Unlike the theme of the book, “Life Begins At Forty,” the United Nations at age 40 has degenerative and terminal illnesses. It has already lasted more years than the League of Nations did, but that’s only because the UN’s life is artificially prolonged by connections to the U.S. Treasury.
It’s time to pull the plug of taxpayer funding from an organization that has been brain-dead and heart-dead for years. Even the spokesman for the internationalist wing of the U.S. Government, Secretary of State George P. Shultz, admits that “the United Nations is a troubled organization; we should not kid ourselves.”
The chief functions of the United Nations are insulting the United States and spying on the United States. The UN is dominated by an intolerant majority of arrogant, overpaid Third World and Communist spokesmen who are anti-American, anti-Western, anti-private enterprise, and spend much of their time conniving to demand and drain U.S. resources.
In sheer numbers, the spy apparatus at the UN is awesome. The Soviet UN Mission in New York has at least 295 accredited diplomats. The UN Secretariat employs 333 other Soviet nationals. This is in addition to the 500 Soviets working at the Russian Embassy in Washington and the consulate in San Francisco.
The Senate Intelligence Committee says that the total of official Soviet personnel in the United States varies from 1,200 to 1,400, not counting 2,750 from Soviet-bloc countries. According to a Heritage Foundation report, the number of Soviet-bloc personnel in the United States is nearly 4,000.

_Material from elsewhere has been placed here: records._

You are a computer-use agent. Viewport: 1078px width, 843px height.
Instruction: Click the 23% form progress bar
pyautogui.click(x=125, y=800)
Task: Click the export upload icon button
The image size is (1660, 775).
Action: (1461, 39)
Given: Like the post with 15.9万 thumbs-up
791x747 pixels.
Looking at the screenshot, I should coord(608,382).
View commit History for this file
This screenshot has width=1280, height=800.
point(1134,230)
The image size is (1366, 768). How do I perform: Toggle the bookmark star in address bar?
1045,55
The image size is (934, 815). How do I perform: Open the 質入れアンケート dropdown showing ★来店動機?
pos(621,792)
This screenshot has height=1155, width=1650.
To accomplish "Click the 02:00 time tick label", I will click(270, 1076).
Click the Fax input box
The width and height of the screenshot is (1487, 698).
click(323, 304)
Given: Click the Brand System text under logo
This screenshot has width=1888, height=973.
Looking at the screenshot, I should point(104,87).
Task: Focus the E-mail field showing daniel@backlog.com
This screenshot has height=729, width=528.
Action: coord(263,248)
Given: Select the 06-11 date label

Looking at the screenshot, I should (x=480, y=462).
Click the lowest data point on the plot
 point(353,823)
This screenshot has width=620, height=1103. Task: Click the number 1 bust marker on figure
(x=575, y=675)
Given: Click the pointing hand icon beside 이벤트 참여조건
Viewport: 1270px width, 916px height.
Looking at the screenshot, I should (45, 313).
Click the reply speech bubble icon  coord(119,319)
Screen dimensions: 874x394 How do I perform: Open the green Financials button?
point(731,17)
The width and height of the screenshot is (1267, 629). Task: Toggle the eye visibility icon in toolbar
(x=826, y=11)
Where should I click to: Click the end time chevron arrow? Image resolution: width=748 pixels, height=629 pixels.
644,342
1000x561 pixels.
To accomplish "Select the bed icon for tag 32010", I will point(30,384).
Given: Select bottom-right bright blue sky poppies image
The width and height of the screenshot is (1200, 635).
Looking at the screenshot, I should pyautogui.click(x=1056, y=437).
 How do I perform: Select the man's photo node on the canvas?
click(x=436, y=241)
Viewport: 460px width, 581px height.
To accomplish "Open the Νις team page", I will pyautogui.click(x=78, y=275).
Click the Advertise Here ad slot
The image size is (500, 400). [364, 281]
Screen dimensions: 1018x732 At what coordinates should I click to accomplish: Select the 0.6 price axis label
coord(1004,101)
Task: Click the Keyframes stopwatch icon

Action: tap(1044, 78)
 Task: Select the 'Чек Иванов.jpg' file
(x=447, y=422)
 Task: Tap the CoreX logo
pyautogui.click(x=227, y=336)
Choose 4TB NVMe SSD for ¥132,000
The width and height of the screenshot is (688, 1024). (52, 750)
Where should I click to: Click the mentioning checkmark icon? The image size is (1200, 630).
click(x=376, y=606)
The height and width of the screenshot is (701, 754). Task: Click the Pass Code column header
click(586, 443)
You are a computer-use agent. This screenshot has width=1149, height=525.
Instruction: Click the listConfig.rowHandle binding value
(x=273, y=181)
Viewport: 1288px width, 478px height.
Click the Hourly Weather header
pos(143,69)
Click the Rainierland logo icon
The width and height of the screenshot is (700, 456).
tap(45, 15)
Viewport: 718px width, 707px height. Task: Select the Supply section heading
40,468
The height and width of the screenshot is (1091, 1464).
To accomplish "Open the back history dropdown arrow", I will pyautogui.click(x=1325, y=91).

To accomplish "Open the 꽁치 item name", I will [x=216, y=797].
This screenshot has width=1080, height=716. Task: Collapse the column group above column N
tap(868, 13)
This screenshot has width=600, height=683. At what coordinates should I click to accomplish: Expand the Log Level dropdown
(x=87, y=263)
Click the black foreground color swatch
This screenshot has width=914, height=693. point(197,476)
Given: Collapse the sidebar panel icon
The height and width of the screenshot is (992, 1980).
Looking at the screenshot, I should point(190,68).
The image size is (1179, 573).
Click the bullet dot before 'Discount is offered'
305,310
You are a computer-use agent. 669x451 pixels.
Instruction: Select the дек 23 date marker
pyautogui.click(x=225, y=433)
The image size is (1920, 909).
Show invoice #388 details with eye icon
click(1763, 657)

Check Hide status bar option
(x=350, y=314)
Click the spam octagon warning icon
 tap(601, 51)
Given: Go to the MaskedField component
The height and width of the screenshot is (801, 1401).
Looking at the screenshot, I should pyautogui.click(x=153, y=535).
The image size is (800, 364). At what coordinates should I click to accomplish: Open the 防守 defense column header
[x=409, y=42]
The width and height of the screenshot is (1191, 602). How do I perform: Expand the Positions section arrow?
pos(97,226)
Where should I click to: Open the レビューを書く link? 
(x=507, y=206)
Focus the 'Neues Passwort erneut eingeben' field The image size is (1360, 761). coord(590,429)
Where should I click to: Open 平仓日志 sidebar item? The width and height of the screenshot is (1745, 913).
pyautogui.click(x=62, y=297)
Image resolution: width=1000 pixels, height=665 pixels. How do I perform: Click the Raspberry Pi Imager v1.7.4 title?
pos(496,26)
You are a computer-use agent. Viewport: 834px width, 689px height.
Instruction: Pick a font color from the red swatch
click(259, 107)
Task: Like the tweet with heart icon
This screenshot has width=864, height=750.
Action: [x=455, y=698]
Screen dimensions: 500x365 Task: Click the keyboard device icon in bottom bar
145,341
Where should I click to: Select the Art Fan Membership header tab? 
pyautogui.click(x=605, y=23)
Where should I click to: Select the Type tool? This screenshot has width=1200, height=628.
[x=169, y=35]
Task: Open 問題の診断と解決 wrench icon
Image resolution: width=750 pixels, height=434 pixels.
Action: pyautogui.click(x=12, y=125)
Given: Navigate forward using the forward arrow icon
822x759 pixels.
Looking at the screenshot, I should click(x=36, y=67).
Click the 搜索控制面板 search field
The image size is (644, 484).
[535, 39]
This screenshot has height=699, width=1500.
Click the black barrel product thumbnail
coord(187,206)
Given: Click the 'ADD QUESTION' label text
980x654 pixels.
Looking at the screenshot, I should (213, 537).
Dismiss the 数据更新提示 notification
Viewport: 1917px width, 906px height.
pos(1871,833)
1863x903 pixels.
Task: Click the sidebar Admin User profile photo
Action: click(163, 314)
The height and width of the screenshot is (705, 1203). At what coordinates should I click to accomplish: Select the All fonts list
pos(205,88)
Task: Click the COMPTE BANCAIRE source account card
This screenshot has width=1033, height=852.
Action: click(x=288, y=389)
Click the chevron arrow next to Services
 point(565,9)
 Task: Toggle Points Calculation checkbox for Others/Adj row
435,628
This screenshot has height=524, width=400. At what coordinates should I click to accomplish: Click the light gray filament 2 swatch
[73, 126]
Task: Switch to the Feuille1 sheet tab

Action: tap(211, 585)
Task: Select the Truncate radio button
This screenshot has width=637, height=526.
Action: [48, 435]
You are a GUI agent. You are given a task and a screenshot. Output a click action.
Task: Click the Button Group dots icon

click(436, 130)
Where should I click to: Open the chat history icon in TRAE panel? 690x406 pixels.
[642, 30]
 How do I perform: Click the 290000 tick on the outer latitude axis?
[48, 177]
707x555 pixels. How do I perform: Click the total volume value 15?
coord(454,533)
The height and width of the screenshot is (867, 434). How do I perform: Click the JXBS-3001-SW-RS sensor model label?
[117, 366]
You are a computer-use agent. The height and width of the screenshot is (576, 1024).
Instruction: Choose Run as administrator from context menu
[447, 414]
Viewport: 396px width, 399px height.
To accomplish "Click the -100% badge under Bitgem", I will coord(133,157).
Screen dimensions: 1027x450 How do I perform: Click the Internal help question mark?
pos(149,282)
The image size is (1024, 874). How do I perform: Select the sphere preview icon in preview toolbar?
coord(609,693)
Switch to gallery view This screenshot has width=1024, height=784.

The FBI says that 35% of the total are KGB agents, which means that the Soviet Union has 1,400 professional spies functioning in the United States. Soviet defectors, including former UN Under Secretary-General Arkady Shevchenko, believe that the numbers are actually much higher.
All Soviet and Soviet-bloc personnel who come to the United States, whether on diplomatic or trade missions, are either KGB agents or persons over whom the KGB has control. That means they are all spies or potential spies.
Soviet spies are looking for military secrets and much, much more. They also spy to get U.S. high technology, industrial processes, and designs of military facilities.
They don’t look for this information only in the glass headquarters on the East River. That’s just their base of operations and “cover” of diplomatic status for a nationwide network to gather information, recruit U.S. traitors, and blackmail refugees from the Soviet bloc.
Reciprocity in the matter of espionage through diplomatic status does not exist. Under the UN banner, the Soviets have 628 officials in New York, while of course we have none in the Soviet Union because the UN has no offices there.
The Soviets have 500 staff persons at their Embassy in Washington and consulate in San Francisco, and employ no Americans locally. The United States has only 209 Americans in our Embassy/consulate posts in the U.S.S.R., while we employ 252 Russians there in blue-collar jobs.
Why, then, were we surprised to discover that the typewriters in the American Embassy in Moscow had been bugged with electronic devices for at least a year? Why were we shocked to hear that a chemical powder was dusted on U.S. diplomats so the KGB could monitor their movements and contacts?
The Russian Embassy in Washington is on high ground, one of the best locations in Washington, D.C., from which to conduct massive electronic surveillance of our long-distance telephone calls. The U.S. Embassy in Moscow is on low ground where we cannot listen in on Russian phone conversations.
In the face of a steady stream of recent spy scandals, why do most proposed remedies request new regulations and restrictions on Americans (such as lie detector tests) and on our access to information (such as reducing the number of persons with access to classified documents)? Why not clamp down on the Soviets? After all, they are the ones profiting by the espionage.
We should limit Soviet personnel in America to the same number of American personnel who are in the U.S.S.R. We should control and monitor the travel of Soviet personnel within the United States the same way they treat U.S. personnel in the U.S.S.R.